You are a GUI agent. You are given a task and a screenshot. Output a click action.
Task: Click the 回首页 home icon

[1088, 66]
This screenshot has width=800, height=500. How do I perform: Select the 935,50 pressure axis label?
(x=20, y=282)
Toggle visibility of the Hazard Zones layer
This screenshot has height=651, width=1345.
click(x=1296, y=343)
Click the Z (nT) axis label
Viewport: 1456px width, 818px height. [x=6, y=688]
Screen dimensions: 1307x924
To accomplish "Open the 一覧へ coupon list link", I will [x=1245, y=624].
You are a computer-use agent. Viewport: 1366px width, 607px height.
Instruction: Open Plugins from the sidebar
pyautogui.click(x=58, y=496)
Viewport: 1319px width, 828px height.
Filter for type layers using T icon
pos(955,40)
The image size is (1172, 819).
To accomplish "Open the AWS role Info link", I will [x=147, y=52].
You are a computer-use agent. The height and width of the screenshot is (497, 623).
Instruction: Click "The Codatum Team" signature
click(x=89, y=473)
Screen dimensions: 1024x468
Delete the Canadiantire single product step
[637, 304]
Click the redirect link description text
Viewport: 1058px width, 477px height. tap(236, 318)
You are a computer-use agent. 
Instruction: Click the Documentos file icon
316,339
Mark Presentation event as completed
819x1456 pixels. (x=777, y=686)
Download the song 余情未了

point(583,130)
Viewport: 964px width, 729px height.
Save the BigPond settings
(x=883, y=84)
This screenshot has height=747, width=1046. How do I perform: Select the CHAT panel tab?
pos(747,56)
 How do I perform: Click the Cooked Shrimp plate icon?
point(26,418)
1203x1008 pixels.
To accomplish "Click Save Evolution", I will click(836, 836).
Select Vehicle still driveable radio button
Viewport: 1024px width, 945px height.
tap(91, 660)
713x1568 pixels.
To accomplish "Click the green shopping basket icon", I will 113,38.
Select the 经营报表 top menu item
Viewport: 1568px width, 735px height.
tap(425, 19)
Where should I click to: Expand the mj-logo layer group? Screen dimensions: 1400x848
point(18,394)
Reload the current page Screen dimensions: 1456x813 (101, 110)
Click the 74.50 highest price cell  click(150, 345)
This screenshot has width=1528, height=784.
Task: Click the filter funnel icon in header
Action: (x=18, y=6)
•••••
### AIM OF THE TASK
What needs duplicating is the run of lines from the one containing "This screenshot has height=651, width=1345." through the last line of the entries above, exact and complete.

### THE COMPLETED TASK
This screenshot has height=651, width=1345.
click(x=1296, y=343)
Click the Z (nT) axis label
Viewport: 1456px width, 818px height. [x=6, y=688]
Screen dimensions: 1307x924
To accomplish "Open the 一覧へ coupon list link", I will [x=1245, y=624].
You are a computer-use agent. Viewport: 1366px width, 607px height.
Instruction: Open Plugins from the sidebar
pyautogui.click(x=58, y=496)
Viewport: 1319px width, 828px height.
Filter for type layers using T icon
pos(955,40)
The image size is (1172, 819).
To accomplish "Open the AWS role Info link", I will [x=147, y=52].
You are a computer-use agent. The height and width of the screenshot is (497, 623).
Instruction: Click "The Codatum Team" signature
click(x=89, y=473)
Screen dimensions: 1024x468
Delete the Canadiantire single product step
[637, 304]
Click the redirect link description text
Viewport: 1058px width, 477px height. tap(236, 318)
You are a computer-use agent. 
Instruction: Click the Documentos file icon
316,339
Mark Presentation event as completed
819x1456 pixels. (x=777, y=686)
Download the song 余情未了

point(583,130)
Viewport: 964px width, 729px height.
Save the BigPond settings
(x=883, y=84)
This screenshot has height=747, width=1046. How do I perform: Select the CHAT panel tab?
pos(747,56)
 How do I perform: Click the Cooked Shrimp plate icon?
point(26,418)
1203x1008 pixels.
To accomplish "Click Save Evolution", I will click(836, 836).
Select Vehicle still driveable radio button
Viewport: 1024px width, 945px height.
tap(91, 660)
713x1568 pixels.
To accomplish "Click the green shopping basket icon", I will 113,38.
Select the 经营报表 top menu item
Viewport: 1568px width, 735px height.
tap(425, 19)
Where should I click to: Expand the mj-logo layer group? Screen dimensions: 1400x848
point(18,394)
Reload the current page Screen dimensions: 1456x813 (101, 110)
Click the 74.50 highest price cell  click(150, 345)
This screenshot has width=1528, height=784.
Task: Click the filter funnel icon in header
Action: (x=18, y=6)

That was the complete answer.